Frankly, I would not have quoted a text which, because someone didn’t do much homework, raised so much controversy. The word “ministry” must always raise doctrinal questions. There is an important 1997 document, Ecclesiae de mysterio, “On Certain Questions Regarding the Collaboration of the Non-Ordained Faithful in the Sacred Ministry of Priests”, often ignored or read selectively by liberals who blur the ministry of the ordained and the participation by lay people in the ministry of the ordained.

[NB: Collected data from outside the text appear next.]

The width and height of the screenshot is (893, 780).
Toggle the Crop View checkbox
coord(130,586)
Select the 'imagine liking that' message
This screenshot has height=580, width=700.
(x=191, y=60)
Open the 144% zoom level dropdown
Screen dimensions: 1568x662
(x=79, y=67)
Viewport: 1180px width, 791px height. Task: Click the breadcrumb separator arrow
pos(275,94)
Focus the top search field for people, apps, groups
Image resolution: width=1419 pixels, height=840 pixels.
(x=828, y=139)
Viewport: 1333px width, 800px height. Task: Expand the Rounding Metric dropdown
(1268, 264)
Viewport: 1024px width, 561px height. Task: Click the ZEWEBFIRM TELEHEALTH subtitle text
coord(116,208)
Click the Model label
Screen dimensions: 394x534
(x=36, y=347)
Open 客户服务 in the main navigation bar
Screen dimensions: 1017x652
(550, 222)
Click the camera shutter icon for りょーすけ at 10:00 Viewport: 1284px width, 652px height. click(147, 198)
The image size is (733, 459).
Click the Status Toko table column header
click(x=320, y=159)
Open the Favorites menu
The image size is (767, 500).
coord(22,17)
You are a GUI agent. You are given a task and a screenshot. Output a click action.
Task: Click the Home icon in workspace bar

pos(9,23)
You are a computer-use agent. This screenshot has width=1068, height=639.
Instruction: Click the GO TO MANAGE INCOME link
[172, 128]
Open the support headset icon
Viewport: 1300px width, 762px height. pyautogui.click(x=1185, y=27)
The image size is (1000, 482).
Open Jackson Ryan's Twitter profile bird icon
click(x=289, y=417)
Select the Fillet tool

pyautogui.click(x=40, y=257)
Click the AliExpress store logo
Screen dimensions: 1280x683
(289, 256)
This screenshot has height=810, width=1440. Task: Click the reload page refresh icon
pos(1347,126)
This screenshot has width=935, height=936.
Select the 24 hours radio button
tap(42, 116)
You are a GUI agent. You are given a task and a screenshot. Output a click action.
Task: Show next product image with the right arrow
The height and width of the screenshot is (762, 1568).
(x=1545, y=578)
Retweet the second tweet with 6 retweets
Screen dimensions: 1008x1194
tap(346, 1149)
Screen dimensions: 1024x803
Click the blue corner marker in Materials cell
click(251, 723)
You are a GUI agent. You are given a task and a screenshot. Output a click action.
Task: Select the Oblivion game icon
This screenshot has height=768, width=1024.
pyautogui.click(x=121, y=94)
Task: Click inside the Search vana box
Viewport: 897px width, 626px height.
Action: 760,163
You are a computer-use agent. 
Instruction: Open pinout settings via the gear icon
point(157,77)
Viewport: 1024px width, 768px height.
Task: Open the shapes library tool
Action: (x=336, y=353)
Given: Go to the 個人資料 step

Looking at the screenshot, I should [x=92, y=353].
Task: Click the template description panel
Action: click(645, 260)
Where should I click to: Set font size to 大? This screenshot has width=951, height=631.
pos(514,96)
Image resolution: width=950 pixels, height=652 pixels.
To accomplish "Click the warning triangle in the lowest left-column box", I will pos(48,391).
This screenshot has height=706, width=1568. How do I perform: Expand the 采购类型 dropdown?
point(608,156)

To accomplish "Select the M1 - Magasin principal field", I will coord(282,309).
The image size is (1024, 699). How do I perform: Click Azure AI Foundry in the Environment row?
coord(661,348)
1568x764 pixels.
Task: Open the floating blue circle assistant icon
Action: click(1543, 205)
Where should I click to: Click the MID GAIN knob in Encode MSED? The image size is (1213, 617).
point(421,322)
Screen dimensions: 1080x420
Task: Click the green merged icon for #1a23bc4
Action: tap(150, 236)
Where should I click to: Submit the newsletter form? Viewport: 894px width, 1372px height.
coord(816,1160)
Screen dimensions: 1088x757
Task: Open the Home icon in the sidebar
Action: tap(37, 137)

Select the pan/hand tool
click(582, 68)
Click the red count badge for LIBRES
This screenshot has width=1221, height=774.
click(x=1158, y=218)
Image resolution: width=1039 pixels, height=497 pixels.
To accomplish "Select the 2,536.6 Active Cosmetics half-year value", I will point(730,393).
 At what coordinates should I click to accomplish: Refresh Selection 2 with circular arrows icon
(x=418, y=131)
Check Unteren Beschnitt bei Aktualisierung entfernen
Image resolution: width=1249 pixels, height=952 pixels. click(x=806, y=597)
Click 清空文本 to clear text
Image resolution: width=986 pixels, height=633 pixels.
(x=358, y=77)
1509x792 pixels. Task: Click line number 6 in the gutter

Of course what is going on above is a round about way of saying that when an SSPX priest says Mass, the Mass is valid, but it is celebrated without the permission of the Church and, in a sense, not quite with or for the Church. That makes participating in those Masses problematic. However, that was written by the Pope, who is Legislator. Another Pope Legislator issued the 1983 Code of Canon Law in which we read can. 1248: “The precept of participating in the Mass is satisfied by assistance at a Mass which is celebrated anywhere in a Catholic rite either on the holy day or on the evening of the preceding day.” That means Masses of the SSPX. A fly in that ointment is a response from the PCED about chapels that are not SSPX but are only associated with the SSPX. HERE. At what point of remove will the Church say that a Mass is still “Catholic”? Tough question, no?
That said, doesn’t this raise some interesting points about what liberals call “ministry” when it comes to lay people?
2. Do the decree of Sacred Congregation of Rites (no. 4184) and the decision of Pontifical Comission ‘Ecclesia Dei’ (no. 24/92), concerning the possibility of serving as a subdeacon during the Mass in forma extraordinaria, apply also to diocesan seminarians (who are not seminarians of the institutes erected by Pontifcial Commision ‘Ecclesia Dei’) who wear clerical clothing?
According to a letter sent by the PCED to the Australian Ecclesia Dei Society, 7 June 1993, diocesan seminarians who are officially installed acolytes can take the role of the subdeacon in a Solemn Mass if a cleric isn’t there to take the role. In 2009 I opined that I was sure that the PCED would still take that position were a dubium offered to that Dicastery. Read more details about what the “straw subdeacon does” in Reid’s reworking of Fortescue/O’Connell.
The letter, above, does not say anything new. This is good. It is a dodge, but sometimes a dodge is good. Maintain the status quo… for now.